- TASK DETAILS -
Every line of the data below that holds the string "will" needs to be reported.

- PROVIDED DATA -
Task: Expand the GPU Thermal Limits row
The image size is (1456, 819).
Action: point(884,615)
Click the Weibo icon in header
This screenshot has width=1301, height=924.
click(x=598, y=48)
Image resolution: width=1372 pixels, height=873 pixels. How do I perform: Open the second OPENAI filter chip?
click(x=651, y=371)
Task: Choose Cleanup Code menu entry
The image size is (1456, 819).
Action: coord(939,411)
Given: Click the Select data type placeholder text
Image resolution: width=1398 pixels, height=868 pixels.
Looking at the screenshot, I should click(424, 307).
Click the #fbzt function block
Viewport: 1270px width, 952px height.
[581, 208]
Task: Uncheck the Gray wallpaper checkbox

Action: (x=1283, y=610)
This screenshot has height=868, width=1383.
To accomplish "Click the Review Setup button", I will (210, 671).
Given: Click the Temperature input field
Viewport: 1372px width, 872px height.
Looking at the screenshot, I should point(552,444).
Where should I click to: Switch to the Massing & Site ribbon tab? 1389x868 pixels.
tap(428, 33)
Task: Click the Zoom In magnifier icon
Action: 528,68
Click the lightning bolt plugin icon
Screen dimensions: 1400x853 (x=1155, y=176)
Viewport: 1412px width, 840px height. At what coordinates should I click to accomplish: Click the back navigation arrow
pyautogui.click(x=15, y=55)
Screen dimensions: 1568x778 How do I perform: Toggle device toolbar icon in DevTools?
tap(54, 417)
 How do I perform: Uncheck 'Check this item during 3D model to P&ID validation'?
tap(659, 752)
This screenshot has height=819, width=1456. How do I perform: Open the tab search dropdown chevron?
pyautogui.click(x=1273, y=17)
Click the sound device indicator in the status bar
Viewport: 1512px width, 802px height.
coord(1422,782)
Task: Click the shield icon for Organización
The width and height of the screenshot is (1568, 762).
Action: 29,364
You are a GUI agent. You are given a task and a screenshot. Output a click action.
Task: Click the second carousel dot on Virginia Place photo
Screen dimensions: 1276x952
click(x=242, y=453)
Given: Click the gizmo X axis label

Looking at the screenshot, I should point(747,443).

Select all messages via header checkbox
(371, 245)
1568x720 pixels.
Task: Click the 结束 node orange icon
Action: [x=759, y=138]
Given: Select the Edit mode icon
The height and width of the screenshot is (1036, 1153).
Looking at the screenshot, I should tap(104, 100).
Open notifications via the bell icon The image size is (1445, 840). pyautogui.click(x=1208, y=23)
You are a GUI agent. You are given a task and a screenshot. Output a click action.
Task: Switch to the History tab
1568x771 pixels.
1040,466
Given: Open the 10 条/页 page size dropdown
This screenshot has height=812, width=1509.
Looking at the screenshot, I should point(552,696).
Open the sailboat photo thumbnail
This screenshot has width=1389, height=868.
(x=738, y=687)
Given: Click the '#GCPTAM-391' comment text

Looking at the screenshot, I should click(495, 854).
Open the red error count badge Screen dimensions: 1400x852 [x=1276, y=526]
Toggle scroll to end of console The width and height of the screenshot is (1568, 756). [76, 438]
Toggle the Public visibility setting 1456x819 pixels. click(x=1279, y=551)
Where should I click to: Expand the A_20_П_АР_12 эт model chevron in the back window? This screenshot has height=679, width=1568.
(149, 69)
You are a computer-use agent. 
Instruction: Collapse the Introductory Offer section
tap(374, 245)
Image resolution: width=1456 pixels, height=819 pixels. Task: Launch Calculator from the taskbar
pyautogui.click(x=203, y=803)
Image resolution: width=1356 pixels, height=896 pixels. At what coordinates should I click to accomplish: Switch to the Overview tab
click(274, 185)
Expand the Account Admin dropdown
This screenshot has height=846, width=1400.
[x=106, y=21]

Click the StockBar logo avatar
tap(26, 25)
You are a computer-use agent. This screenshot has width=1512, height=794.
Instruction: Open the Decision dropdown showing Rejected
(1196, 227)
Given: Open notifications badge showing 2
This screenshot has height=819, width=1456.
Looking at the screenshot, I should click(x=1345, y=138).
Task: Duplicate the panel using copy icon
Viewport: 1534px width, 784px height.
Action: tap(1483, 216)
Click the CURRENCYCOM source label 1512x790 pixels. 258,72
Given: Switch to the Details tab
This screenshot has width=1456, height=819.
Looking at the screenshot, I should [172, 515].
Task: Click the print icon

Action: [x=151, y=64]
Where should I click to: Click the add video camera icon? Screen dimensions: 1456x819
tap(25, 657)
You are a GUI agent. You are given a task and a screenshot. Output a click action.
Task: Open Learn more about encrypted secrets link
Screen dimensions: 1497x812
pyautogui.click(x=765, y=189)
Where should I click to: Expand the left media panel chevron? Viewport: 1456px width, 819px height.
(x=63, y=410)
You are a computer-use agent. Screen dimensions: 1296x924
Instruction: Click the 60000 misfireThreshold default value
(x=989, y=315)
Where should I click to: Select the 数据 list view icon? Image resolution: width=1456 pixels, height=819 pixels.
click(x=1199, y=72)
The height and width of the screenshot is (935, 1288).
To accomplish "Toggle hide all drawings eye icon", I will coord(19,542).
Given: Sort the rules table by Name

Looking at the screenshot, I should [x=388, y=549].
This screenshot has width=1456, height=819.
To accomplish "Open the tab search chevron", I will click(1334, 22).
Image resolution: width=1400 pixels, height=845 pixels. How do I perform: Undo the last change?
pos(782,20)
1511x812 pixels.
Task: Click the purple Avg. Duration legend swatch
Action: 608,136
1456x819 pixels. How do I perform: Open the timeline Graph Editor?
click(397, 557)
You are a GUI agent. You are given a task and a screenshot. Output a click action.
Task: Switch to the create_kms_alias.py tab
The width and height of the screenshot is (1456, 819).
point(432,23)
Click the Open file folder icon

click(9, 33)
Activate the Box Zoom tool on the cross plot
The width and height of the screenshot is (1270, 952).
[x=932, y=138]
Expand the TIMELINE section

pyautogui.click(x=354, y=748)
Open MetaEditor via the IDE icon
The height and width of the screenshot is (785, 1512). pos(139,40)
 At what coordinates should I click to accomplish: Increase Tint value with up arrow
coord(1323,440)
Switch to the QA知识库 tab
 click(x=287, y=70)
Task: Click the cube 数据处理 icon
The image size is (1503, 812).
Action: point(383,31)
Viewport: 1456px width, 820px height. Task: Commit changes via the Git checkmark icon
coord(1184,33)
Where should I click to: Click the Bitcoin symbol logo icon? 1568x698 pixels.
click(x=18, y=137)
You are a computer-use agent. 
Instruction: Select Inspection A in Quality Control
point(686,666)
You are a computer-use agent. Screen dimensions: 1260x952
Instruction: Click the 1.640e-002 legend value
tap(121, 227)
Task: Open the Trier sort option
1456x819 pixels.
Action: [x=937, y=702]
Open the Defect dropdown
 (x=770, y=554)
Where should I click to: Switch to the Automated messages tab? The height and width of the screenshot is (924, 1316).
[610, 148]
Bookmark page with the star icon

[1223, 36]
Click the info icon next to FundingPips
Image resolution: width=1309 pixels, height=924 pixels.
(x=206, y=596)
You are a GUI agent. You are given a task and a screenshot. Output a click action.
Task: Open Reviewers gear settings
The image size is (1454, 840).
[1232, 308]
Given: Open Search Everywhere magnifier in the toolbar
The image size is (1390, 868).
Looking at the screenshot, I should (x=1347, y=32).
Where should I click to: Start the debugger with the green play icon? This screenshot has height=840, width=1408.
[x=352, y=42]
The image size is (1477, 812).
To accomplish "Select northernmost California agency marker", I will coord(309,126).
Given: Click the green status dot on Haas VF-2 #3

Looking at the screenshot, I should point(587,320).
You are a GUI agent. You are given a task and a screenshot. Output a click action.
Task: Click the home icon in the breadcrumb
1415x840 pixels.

- RESULT OF THIS EXERCISE -
To accomplish "Click the Review Setup button", I will (210, 671).
To accomplish "Toggle hide all drawings eye icon", I will coord(19,542).
To accomplish "Open the tab search chevron", I will click(1334, 22).
To accomplish "Select northernmost California agency marker", I will coord(309,126).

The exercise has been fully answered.